Write out the records below word for word, from the line with "This screenshot has height=384, width=384." up to and including the line with "[x=184, y=239]", and nothing else.

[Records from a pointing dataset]

** Start **

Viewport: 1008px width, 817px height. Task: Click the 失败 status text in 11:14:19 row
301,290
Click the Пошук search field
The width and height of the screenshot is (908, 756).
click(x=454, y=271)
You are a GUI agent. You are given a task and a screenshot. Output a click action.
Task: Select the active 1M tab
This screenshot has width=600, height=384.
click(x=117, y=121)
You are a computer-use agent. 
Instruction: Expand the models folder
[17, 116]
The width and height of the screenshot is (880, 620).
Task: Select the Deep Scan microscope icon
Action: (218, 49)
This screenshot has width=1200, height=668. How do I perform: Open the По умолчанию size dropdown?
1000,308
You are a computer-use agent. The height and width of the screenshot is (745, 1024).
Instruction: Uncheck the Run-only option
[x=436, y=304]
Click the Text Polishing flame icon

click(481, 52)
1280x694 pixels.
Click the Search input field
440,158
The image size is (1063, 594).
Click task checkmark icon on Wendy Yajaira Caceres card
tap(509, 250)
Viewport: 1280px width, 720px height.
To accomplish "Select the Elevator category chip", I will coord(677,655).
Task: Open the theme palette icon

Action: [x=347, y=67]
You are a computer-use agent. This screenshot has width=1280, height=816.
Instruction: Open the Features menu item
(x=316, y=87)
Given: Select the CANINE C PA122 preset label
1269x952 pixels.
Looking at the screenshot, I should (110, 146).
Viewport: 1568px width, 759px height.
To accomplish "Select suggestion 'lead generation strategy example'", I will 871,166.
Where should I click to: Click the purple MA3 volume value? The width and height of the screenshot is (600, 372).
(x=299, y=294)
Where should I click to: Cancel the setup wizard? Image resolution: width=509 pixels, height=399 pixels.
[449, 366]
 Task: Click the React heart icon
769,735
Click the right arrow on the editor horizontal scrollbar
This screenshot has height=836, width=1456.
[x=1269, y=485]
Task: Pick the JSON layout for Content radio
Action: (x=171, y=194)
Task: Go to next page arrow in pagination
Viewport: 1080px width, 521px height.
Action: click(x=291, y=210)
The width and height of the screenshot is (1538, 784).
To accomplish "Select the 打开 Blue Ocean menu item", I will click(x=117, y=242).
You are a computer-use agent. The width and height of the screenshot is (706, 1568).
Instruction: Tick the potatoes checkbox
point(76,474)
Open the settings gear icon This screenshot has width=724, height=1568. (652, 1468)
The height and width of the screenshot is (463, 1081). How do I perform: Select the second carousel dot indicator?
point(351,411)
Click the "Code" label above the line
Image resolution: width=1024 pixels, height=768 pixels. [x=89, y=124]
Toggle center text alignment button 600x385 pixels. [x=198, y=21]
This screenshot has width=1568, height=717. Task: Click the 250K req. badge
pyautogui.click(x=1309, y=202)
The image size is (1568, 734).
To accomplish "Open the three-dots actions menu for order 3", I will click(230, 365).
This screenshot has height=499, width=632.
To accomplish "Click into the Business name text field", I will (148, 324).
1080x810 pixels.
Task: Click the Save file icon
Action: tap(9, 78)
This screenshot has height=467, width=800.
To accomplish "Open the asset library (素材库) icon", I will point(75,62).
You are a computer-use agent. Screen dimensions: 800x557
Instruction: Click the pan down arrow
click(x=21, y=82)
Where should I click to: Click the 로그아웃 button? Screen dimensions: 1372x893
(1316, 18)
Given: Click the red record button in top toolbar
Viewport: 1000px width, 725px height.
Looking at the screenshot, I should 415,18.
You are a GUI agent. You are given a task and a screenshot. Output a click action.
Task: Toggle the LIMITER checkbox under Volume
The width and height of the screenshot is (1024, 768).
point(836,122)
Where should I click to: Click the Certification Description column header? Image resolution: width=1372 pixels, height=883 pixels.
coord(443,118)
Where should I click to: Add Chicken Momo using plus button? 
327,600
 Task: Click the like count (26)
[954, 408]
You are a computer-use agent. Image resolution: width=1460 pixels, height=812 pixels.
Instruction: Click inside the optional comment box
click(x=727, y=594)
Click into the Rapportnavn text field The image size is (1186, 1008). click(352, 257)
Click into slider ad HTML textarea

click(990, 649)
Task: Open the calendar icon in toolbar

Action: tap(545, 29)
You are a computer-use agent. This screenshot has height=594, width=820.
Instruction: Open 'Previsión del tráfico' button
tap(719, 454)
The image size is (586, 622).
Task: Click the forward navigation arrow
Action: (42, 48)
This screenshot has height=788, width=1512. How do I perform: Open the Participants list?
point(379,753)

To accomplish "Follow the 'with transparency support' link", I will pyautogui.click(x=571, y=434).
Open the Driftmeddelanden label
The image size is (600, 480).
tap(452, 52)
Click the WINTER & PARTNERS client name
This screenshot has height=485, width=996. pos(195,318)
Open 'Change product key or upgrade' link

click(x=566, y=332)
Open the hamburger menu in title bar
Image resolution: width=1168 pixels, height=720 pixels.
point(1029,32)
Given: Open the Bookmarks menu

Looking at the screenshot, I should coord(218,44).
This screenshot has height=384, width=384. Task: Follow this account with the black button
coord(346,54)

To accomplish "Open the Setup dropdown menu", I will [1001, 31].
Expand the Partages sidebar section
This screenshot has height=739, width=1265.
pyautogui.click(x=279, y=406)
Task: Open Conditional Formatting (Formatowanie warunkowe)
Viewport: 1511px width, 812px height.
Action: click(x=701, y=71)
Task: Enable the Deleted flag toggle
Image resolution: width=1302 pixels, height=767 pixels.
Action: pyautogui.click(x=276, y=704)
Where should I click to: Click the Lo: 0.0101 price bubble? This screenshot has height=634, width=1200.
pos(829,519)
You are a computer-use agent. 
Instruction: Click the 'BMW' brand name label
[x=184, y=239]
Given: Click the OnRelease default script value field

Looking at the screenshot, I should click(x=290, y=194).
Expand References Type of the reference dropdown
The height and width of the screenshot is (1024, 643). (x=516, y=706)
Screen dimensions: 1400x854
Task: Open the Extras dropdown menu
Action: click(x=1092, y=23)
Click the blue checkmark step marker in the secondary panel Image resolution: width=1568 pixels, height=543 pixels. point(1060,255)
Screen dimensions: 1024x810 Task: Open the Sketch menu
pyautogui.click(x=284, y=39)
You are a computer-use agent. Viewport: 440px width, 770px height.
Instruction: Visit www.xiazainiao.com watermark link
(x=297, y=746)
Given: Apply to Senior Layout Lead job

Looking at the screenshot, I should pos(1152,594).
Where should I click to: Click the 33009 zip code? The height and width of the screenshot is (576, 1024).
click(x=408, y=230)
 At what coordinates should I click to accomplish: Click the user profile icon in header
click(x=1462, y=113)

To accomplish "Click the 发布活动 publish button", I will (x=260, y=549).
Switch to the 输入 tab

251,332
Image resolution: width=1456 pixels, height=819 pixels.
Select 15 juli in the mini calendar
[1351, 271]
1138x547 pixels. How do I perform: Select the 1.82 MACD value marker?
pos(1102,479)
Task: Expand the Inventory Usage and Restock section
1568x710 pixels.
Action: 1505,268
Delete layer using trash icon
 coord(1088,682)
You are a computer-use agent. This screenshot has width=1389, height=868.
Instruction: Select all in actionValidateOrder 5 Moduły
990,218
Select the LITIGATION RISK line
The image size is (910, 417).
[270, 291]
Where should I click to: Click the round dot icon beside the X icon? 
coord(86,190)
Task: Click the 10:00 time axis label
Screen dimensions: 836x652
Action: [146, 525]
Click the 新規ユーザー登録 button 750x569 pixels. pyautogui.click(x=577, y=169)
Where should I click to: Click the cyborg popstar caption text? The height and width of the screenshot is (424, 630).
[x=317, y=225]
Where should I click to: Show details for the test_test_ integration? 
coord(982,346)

** End **

Correct result |
This screenshot has height=384, width=384. Task: Follow this account with the black button
coord(346,54)

To accomplish "Open the Setup dropdown menu", I will [1001, 31].
Expand the Partages sidebar section
This screenshot has height=739, width=1265.
pyautogui.click(x=279, y=406)
Task: Open Conditional Formatting (Formatowanie warunkowe)
Viewport: 1511px width, 812px height.
Action: click(x=701, y=71)
Task: Enable the Deleted flag toggle
Image resolution: width=1302 pixels, height=767 pixels.
Action: pyautogui.click(x=276, y=704)
Where should I click to: Click the Lo: 0.0101 price bubble? This screenshot has height=634, width=1200.
pos(829,519)
You are a computer-use agent. 
Instruction: Click the 'BMW' brand name label
[x=184, y=239]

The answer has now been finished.